Saturday, May 21, 2016

Voice of Science - by Lily

As a scientist I have been trained to question a statement, evaluate the facts from multiple sources, and make a judgement based on information at hand. But as I get more and more into the field of applied science, I realize that this is not usually how the general people process information. A lot of people agree with whatever is loud in the media, others tend to believe in their old doctrine without taking into account of new information. I also realize that as a scientist our responsibility is not just to conduct new research and make new discoveries but also to help people understand the new results, and that’s the way to ensure our work makes a difference in people’s lives. So, here’s my humble attempt to address a couple of things close to my heart.

Topic #1:  Sunscreen

Prolonged sun exposure damages the skin. We all know that from our own experiences, just look at the older generation who enjoyed sun bathing when they were young and people who live in higher altitude like Colorado. The red tones, deep wrinkles, and dark pigments are the evidence of photoaging. Ultraviolet radiation (UVR) from the sun can penetrate the outer layers of the skin and cause changes in skin cells and even trigger DNA mutation. Over the past several decades there have been numerous studies that demonstrated the benefits of using sunscreen to skin health, such as a four-and-half year study involving over 900 participants published in 2013. Yet some people still hold the belief that all chemicals are bad and refuse to use sunscreen as a protection measure.

Here’s what I know about sunscreen:

1. In contrast to a lot of other over-the-counter (OTC) products for skin care, sunscreen is actually regulated by the FDA. FDA not only regulates the active ingredients used in sunscreen - therefore the safety of those ingredients have been tested extensively, but also the Sun Protection Factor (SPF) that is on the label – the value has to be tested following FDA’s monograph, a standardized testing protocol.

2.  There are two types of active ingredients: one acts as a physical shield by deflecting the UV ray, such as titanium dioxide and zinc oxide; the other acts as a chemical shield by absorbing UV ray and changing it to heat through chemical reaction, such as oxybenzone, octinoxate, octisalate and avobenzone. Don’t let the word “chemical” scare you away, check out this blog for a fair comparison of pros and cons.

#### TASK OBJECTIVE:
According to the source text, which two active ingredients in sunscreen act as a physical shield by deflecting UV rays?

#### MATERIAL SHOWN:
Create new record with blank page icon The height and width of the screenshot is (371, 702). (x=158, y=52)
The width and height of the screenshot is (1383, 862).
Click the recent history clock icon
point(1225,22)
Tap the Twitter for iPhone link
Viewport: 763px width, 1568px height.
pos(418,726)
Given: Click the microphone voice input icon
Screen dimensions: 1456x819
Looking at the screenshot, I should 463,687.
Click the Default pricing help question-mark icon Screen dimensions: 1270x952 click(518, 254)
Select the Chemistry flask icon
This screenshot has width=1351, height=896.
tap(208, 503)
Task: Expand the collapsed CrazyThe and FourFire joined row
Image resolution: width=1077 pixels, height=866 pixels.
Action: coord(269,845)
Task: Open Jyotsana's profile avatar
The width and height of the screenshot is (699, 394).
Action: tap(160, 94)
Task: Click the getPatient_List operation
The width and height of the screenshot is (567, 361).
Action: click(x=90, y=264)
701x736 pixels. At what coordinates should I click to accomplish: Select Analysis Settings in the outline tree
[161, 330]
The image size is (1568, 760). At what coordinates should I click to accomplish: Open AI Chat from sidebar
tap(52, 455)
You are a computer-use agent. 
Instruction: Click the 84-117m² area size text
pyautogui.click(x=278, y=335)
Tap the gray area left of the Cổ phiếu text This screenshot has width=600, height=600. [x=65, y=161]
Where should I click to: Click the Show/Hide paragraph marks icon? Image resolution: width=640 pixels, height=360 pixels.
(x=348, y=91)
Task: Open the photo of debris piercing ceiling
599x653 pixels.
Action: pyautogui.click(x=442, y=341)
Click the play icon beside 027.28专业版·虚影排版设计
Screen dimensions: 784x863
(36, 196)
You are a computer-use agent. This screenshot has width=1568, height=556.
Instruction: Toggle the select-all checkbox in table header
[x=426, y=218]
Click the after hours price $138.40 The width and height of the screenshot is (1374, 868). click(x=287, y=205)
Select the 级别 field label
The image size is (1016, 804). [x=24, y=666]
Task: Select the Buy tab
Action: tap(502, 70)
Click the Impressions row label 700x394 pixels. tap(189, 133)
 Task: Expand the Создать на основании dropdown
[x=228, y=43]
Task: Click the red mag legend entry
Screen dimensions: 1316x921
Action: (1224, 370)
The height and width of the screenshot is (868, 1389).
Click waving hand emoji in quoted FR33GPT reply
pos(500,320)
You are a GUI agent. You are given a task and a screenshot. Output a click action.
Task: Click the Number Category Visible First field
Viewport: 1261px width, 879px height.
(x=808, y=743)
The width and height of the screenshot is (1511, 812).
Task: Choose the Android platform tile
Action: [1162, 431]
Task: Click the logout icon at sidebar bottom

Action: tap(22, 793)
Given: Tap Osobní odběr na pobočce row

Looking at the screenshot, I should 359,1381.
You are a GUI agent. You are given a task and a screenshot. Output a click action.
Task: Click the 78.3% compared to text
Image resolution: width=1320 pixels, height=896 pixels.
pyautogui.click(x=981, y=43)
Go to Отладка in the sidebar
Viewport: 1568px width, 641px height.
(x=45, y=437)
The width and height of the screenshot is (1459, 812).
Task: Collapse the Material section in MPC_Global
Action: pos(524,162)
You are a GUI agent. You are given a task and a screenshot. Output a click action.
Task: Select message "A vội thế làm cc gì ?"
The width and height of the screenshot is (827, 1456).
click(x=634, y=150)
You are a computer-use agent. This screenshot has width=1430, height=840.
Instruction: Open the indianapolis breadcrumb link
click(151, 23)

#### OUTPUT FOR THIS EXERCISE:
Titanium dioxide and zinc oxide.